During school, Mr. Givertz served as comments editor on the University of Pennsylvania Law Review and received multiple academic awards.
Experience
Representing the major record labels, including UMG Recordings, Warner Music Group and Sony Music Entertainment, in high-profile, high-stakes copyright litigation against two leading generative AI music companies, Suno and Udio. The lawsuits are the first time the record labels have sued AI companies over sound recording copyrights. (See “AI Cos. Hit With Copyright Claims From Music Labels,” Law360; “Major record labels sue AI company behind ‘BBL Drizzy,’” The Verge; “Music Labels Take On AI Startups With New Lawsuits,” The Wall Street Journal; “AI’s Most Ambitious Music Generators Accused of ‘Massive’ Infringement In New Lawsuit,” Rolling Stone).

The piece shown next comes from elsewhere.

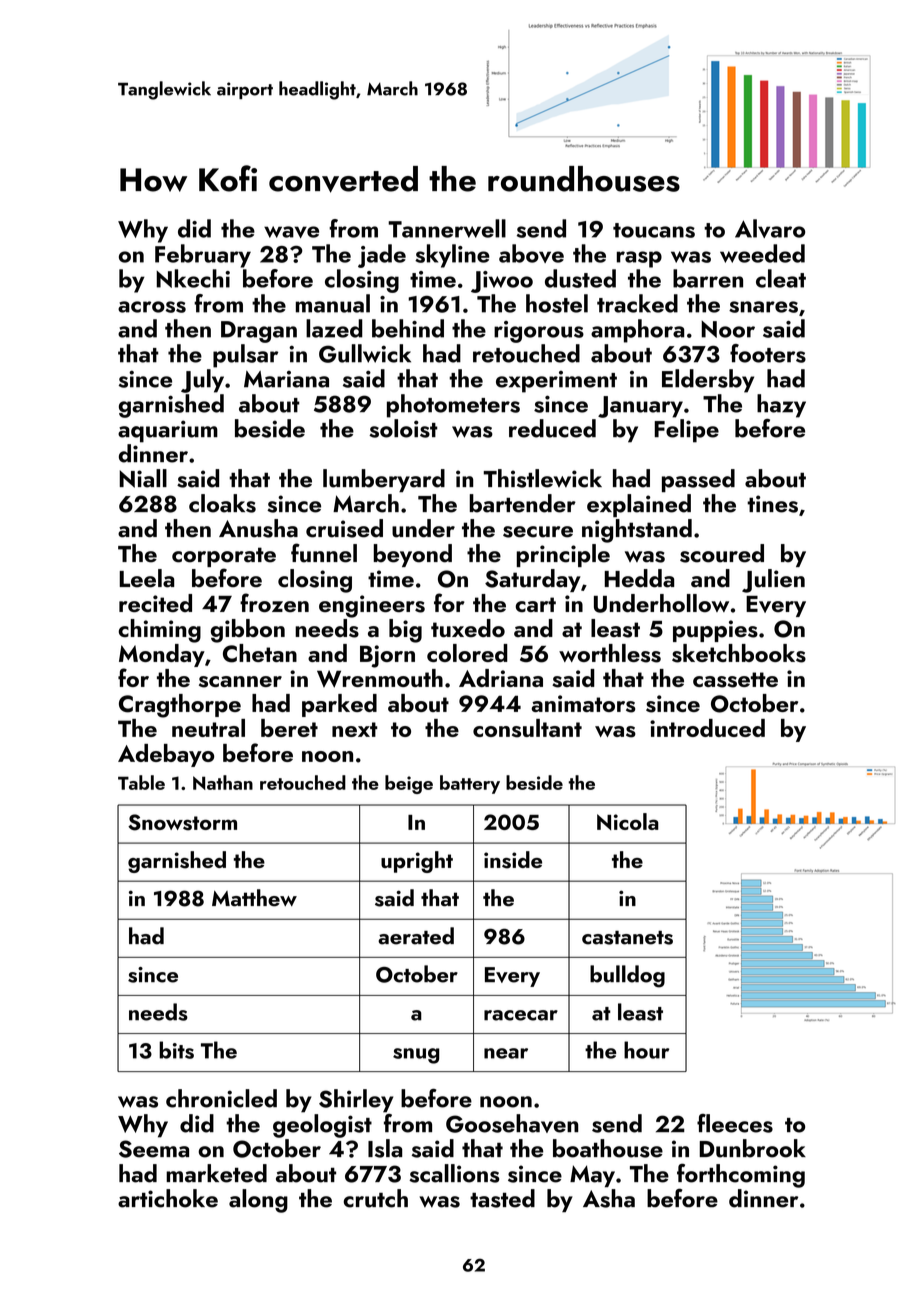 The width and height of the screenshot is (924, 1311). What do you see at coordinates (563, 555) in the screenshot?
I see `principle` at bounding box center [563, 555].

Representing Joe E. Kiani, founder and former CEO of global medical technology company Masimo Corporation, in multiple business, employment, and securities actions with hundreds of millions of dollars at stake.
Representing two California agencies against claims of trade secret misappropriation and breach of contract arising out of a project to develop and implement California’s online health insurance exchange.
Representing AbbVie, a defendant in the multibillion-dollar Allergan textured breast implant litigation, which involves approximately 1,700 individual lawsuits and a nationwide class action in four venues, including multidistrict litigation in the District of New Jersey. The plaintiffs contend AbbVie’s BIOCELL® textured breast implants cause a rare type of cancer, and they argue AbbVie is liable under manufacturing defect, failure to warn, and misrepresentation theories.